Autumn leaves will soon be falling and a growing number of homeowners in Vermont are willing to leave them on the ground.

A new survey from the National Wildlife Federation found a majority of people recognize the vital habitat a leaf layer provides for moths and insects, which birds need to survive.

David Mizejewski, naturalist for the National Wildlife Federation, said leaves also help suppress weeds and improve the quality of soil.

"Sounds an awful lot like mulch and fertilizer," Mizejewski noted. "But we've been trained by the garden industry to get rid of all the leaves and then go buy mulch and fertilizer."

Mizejewski emphasized keeping even some of the leaves on the ground reduces the amount of yard waste in landfills, where they produce methane, a potent greenhouse gas.

Still, the survey showed many homeowners simply prefer the look of a freshly raked lawn while others are required to remove leaves by their homeowners association or municipality.

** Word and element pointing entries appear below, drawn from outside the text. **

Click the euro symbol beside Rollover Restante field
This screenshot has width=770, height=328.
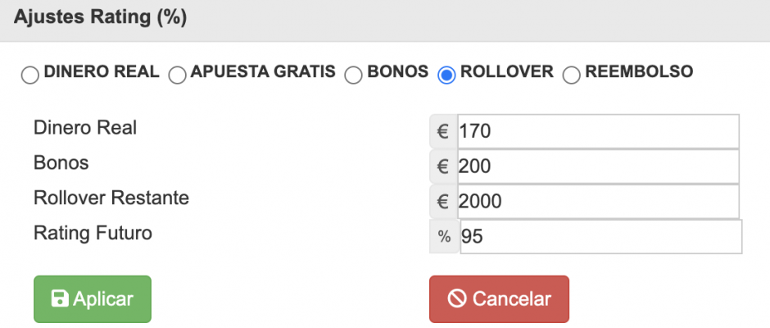(443, 202)
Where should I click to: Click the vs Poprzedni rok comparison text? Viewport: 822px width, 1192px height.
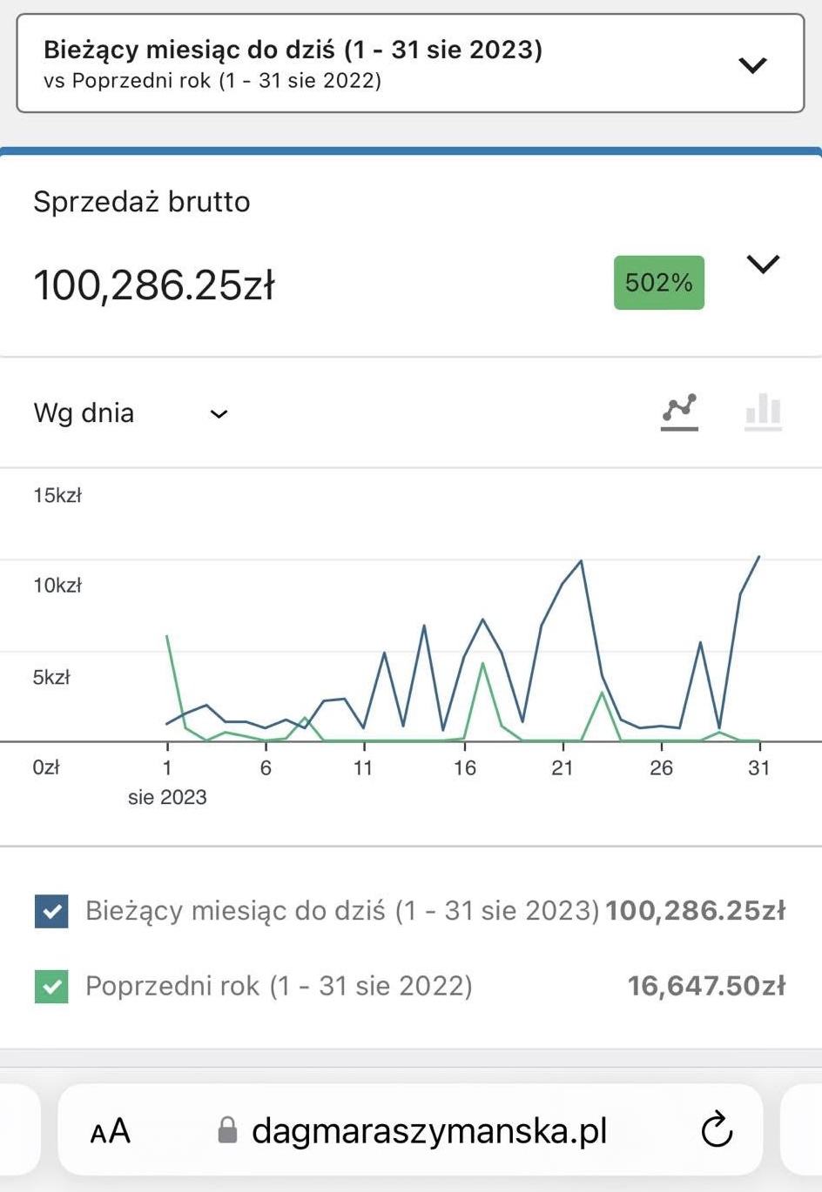pos(212,81)
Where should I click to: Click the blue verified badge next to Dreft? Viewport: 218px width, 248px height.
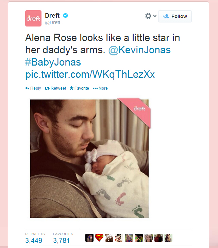pyautogui.click(x=65, y=16)
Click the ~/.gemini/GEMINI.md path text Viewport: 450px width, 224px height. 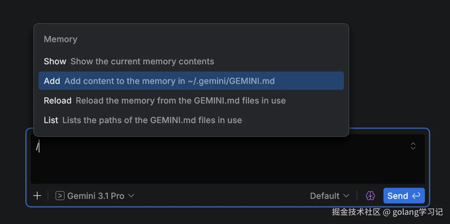(231, 81)
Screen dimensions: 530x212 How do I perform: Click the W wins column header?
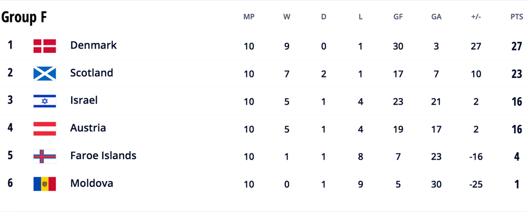pyautogui.click(x=286, y=17)
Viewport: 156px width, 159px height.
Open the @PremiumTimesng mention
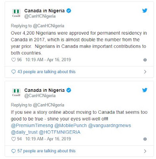32,126
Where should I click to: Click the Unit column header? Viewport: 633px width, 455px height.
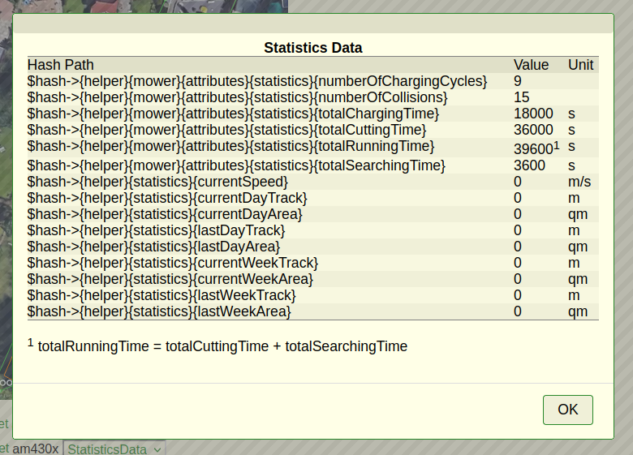point(580,65)
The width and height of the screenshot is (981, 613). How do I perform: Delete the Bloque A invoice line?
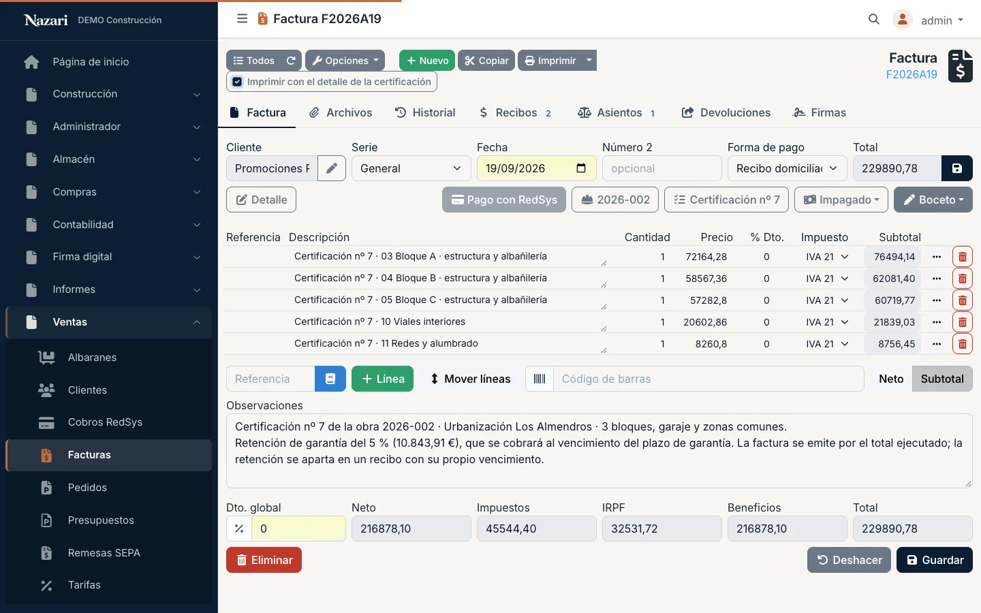(962, 257)
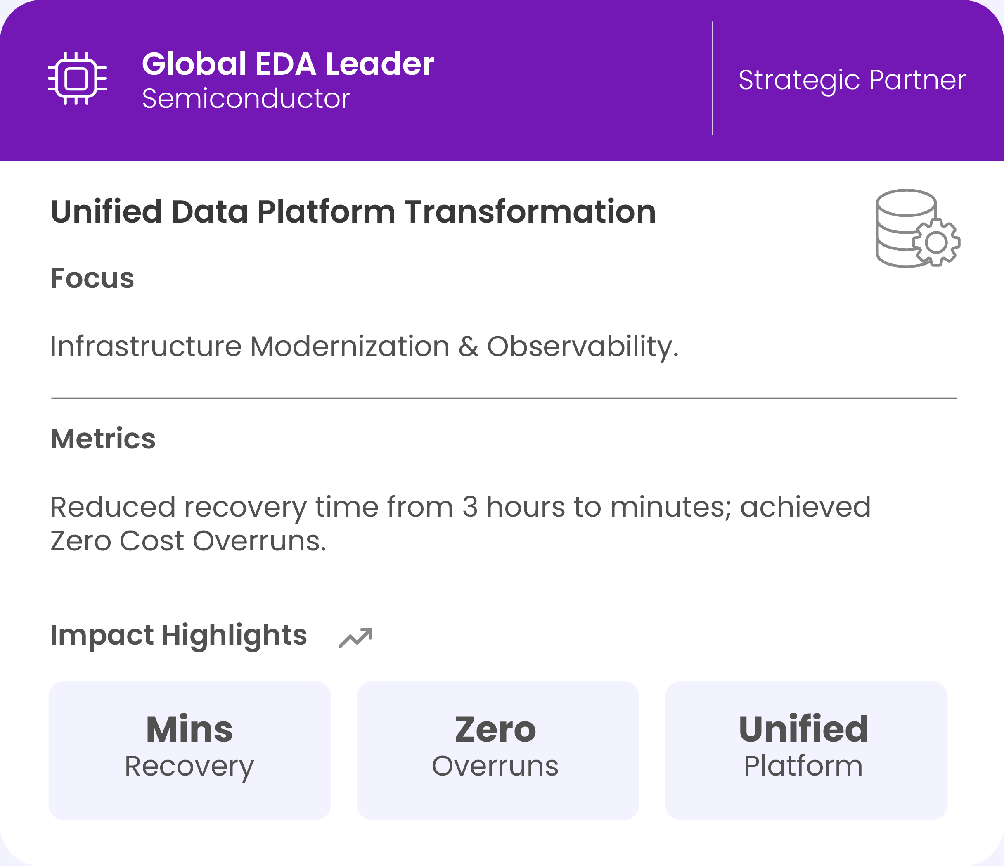Click the horizontal divider above Metrics
This screenshot has height=866, width=1004.
[x=504, y=398]
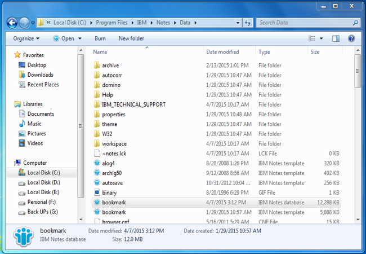
Task: Sort files by the Size column
Action: [315, 52]
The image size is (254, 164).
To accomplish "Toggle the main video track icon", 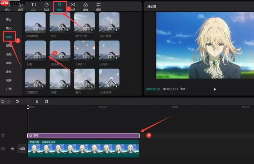I will [3, 149].
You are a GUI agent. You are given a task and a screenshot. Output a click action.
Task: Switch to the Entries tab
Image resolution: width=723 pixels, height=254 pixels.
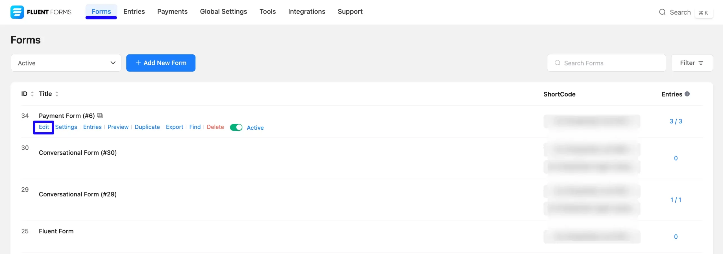[134, 12]
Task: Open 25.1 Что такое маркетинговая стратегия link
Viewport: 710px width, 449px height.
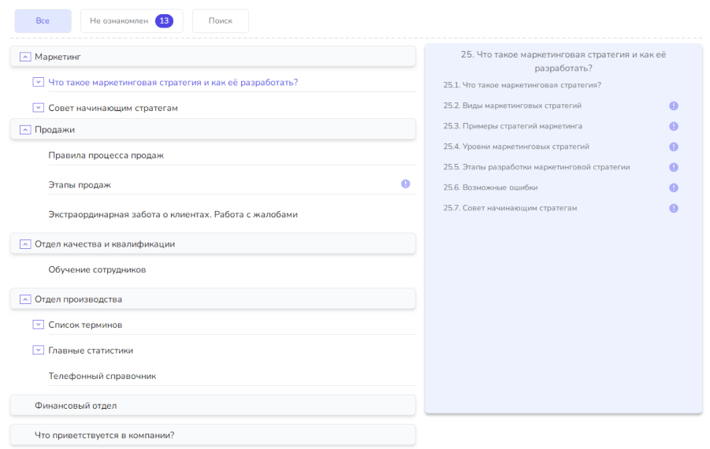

Kristina MacKulin, executive director of the Vermont Nursery and Landscape Association, said she has seen an increase in people opting for a more natural look to their yard, while others rake leaves into the garden to better insulate plants for winter.

"Some people prefer to just rake them up and use them in their own personal compost pile," MacKulin observed. "That is a great addition to anybody's compost pile as well."

MacKulin added too many leaves will smother a lawn and just a few inches of cover is best for both plants and wildlife in the grass and garden.